What to do: Read the listing below and copy out each line where the word "column" occurs.

Information:
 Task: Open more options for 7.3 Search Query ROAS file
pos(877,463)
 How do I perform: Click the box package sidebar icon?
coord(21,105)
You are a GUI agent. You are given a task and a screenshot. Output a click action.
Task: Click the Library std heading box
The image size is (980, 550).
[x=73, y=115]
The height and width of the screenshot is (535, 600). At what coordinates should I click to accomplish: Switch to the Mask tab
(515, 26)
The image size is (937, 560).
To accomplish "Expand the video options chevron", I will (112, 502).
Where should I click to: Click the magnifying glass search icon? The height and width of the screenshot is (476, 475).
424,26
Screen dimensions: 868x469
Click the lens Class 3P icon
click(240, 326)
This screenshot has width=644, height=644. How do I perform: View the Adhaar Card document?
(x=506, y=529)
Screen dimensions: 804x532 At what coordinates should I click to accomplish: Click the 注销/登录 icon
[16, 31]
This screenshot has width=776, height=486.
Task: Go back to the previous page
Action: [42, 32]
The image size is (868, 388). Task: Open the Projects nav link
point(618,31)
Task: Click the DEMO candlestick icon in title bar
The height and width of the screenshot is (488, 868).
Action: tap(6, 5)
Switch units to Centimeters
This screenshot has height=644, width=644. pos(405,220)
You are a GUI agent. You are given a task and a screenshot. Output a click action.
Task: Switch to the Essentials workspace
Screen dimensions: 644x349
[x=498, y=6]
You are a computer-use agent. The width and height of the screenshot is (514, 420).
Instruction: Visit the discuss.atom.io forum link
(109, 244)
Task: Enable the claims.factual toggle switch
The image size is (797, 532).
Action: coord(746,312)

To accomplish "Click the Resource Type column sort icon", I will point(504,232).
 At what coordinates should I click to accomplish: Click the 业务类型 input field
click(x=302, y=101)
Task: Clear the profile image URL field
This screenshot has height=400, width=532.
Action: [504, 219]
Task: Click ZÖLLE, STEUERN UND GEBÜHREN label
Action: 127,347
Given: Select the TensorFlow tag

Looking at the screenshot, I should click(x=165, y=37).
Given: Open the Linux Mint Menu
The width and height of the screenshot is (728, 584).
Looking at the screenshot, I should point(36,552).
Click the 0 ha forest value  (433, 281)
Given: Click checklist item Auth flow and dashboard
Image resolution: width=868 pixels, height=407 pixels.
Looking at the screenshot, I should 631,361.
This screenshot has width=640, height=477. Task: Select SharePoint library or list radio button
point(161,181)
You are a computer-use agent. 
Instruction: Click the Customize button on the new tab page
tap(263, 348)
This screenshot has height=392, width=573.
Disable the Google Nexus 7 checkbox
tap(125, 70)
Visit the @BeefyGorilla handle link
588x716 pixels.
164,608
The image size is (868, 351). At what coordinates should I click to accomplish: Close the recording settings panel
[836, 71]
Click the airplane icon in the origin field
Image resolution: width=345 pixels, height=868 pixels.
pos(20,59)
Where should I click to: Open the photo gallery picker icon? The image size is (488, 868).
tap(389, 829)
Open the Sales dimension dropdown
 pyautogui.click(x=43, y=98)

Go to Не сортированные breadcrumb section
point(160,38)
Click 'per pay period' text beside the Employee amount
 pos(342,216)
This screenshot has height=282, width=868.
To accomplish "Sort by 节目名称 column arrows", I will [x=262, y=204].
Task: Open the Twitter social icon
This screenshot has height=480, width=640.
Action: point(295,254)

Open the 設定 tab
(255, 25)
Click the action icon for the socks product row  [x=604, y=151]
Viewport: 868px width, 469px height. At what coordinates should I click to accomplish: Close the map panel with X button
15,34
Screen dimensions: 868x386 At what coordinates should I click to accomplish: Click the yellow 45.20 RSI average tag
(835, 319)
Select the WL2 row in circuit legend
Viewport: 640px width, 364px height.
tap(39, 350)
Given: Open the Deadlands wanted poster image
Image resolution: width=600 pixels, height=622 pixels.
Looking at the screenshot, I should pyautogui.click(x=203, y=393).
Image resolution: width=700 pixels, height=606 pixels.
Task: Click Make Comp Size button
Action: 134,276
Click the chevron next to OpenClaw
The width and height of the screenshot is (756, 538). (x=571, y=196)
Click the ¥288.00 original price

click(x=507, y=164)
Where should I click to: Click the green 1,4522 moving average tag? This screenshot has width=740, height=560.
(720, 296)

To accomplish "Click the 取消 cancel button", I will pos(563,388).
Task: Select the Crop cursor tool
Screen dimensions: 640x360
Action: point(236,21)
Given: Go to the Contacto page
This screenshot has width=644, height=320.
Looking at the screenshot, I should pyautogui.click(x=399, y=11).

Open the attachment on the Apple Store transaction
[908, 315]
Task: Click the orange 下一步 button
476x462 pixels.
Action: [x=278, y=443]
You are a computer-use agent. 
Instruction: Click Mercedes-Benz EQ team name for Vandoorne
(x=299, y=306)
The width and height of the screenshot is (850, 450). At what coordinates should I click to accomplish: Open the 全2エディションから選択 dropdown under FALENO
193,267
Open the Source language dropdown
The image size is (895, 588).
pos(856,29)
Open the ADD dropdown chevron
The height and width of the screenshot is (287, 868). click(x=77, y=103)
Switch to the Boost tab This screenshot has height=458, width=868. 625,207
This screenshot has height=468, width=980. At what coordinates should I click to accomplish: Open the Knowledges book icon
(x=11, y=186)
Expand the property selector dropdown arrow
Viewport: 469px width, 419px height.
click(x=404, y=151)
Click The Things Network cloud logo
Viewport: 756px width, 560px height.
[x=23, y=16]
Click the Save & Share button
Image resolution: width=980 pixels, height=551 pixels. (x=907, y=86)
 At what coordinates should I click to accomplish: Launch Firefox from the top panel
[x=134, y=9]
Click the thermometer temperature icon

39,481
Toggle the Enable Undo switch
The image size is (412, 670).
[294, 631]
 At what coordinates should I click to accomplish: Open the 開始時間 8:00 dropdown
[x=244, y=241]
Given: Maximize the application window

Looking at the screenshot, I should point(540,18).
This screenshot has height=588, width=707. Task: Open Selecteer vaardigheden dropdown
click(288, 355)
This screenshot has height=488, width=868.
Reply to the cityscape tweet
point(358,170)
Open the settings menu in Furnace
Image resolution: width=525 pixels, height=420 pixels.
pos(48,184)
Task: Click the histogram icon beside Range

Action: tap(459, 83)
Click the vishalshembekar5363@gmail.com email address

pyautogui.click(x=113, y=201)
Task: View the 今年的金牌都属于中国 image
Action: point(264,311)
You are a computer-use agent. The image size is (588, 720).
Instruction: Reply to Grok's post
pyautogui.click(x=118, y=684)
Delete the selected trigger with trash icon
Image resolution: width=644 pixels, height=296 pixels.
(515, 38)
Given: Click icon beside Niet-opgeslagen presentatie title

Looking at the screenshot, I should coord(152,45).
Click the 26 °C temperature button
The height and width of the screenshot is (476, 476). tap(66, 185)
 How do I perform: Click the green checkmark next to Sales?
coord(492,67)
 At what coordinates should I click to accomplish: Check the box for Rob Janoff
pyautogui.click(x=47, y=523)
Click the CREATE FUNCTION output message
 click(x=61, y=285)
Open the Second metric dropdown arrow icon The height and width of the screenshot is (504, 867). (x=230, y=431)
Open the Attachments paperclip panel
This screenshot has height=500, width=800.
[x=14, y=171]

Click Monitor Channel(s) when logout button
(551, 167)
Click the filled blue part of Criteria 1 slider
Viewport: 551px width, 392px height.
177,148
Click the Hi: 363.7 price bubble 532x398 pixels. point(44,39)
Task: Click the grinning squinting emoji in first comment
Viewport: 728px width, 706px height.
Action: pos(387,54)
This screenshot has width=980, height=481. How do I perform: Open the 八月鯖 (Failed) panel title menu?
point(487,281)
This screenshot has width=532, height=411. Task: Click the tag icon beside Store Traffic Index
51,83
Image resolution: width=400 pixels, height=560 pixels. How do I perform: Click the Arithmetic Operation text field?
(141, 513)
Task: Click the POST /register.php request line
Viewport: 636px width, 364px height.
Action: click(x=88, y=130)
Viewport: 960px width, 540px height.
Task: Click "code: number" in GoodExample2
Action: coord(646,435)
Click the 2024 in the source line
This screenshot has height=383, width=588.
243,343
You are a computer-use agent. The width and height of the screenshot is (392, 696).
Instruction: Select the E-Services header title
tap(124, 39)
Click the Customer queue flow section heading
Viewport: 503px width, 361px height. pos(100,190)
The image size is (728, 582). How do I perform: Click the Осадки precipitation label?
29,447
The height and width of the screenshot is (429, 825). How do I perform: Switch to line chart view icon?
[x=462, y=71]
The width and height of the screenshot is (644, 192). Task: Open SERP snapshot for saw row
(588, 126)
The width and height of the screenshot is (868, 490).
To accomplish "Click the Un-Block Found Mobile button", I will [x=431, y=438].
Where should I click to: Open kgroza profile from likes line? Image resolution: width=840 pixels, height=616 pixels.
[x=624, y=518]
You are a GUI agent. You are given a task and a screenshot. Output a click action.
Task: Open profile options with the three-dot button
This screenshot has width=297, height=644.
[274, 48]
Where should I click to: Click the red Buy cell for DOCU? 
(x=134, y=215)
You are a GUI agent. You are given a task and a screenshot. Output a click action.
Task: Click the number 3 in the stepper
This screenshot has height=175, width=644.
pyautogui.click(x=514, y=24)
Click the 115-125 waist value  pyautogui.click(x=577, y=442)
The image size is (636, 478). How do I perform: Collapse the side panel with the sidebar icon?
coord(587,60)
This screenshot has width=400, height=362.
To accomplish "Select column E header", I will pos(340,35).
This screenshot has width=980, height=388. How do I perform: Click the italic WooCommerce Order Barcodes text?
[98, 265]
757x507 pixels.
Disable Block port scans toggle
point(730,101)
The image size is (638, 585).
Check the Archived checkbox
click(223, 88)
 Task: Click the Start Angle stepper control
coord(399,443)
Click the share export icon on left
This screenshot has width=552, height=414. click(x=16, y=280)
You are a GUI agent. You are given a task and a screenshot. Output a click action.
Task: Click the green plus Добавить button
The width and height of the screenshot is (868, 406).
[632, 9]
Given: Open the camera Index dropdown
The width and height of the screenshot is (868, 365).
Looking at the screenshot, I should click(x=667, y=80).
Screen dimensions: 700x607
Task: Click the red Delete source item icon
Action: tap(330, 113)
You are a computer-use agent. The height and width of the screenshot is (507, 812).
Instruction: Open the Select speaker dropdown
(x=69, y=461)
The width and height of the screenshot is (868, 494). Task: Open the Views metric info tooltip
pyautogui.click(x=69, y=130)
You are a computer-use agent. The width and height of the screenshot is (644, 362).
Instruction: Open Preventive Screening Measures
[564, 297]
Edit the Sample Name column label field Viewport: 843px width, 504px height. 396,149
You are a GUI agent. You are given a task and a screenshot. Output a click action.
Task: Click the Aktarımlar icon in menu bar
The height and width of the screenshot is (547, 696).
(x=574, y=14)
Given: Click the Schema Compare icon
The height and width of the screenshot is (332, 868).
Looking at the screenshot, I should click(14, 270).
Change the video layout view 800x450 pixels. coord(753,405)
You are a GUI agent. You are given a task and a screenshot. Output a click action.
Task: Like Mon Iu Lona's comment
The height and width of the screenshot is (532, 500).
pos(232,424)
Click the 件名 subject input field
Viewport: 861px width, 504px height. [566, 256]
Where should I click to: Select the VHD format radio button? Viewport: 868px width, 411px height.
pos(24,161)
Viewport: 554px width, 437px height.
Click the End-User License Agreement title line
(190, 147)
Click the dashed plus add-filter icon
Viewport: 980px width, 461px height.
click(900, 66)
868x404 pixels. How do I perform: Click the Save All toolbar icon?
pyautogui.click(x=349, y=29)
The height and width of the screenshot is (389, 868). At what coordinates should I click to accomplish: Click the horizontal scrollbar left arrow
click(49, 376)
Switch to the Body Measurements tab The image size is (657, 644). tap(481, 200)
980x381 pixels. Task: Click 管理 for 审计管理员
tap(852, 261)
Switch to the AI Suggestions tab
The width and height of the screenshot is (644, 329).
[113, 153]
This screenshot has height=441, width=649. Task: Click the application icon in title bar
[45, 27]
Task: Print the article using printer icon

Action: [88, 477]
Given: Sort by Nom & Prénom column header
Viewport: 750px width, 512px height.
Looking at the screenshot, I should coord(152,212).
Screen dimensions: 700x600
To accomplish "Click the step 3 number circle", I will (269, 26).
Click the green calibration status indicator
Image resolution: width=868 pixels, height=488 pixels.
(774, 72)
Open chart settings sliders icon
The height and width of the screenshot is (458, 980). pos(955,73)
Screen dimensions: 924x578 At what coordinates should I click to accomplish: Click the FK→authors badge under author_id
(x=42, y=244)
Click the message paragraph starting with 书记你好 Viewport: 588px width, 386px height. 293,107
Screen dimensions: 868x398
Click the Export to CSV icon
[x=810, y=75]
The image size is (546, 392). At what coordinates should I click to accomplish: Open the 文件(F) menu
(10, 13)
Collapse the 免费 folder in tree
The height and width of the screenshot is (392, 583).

Problem solution:
To accomplish "Click the Resource Type column sort icon", I will point(504,232).
To accomplish "Sort by 节目名称 column arrows", I will [x=262, y=204].
To accomplish "Select column E header", I will pos(340,35).
Edit the Sample Name column label field Viewport: 843px width, 504px height. 396,149
Given: Sort by Nom & Prénom column header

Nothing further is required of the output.